| Testo fornito |

Ma i punti di vista cambiano. Adesso che non c'è nulla tranne l'eventualità del turismo, il troncone di fabbrica che rimane è l'ostacolo principe alla salvezza possibile di un territorio seccato dalla crisi; un totem disperato, come il braccio della statua della Libertà che emerge dalla terra nel finale del celeberrimo Pianeta delle scimmie. E dalla terra emergono le pantosche, frammenti e zolle di petrolio coagulato e di carbone, e all'occhio attento di periodiche analisi che hanno gli onori dei titoli dei giornali pure arsenico, piombo, vanadio, zinco: scarti di lavorazioni antiche che richiamano a una rimozione lunga e penosa, che finirà dopo anni da un inizio che non c'è stato ancora.

| Compiti da svolgere |
a) Riporta fedelmente la parte del brano sulla fabbrica che comincia con le parole "Ma i punti di" e termina dopo "c'è stato ancora.".
b) Nel brano sulla fabbrica, quali sostanze rilevano le analisi periodiche nella terra?
Usa soltanto il brano come fonte.

| Dati forniti |

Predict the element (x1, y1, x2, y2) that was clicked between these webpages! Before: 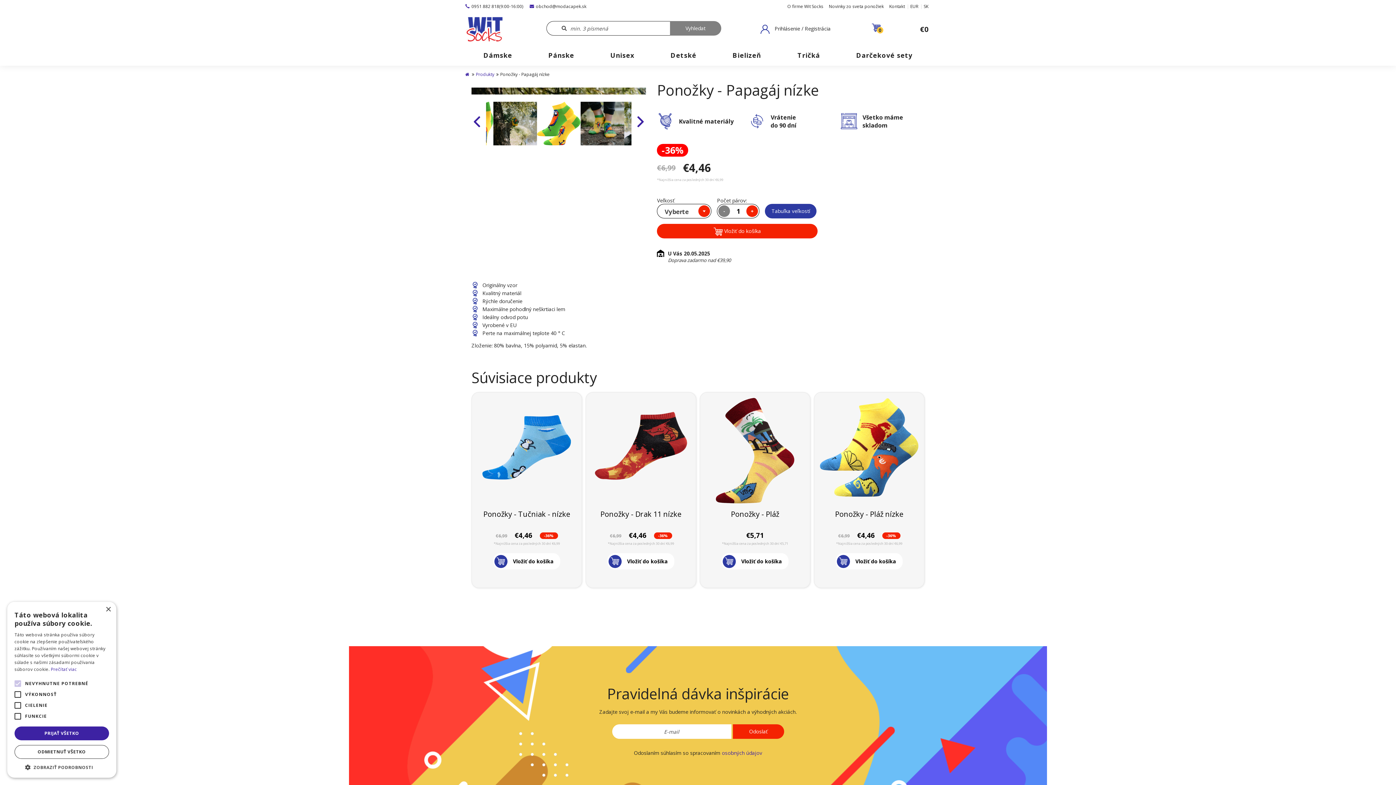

| Risposte ai compiti |
a)
Ma i punti di vista cambiano. Adesso che non c'è nulla tranne l'eventualità del turismo, il troncone di fabbrica che rimane è l'ostacolo principe alla salvezza possibile di un territorio seccato dalla crisi; un totem disperato, come il braccio della statua della Libertà che emerge dalla terra nel finale del celeberrimo Pianeta delle scimmie. E dalla terra emergono le pantosche, frammenti e zolle di petrolio coagulato e di carbone, e all'occhio attento di periodiche analisi che hanno gli onori dei titoli dei giornali pure arsenico, piombo, vanadio, zinco: scarti di lavorazioni antiche che richiamano a una rimozione lunga e penosa, che finirà dopo anni da un inizio che non c'è stato ancora.

b) Arsenico, piombo, vanadio e zinco.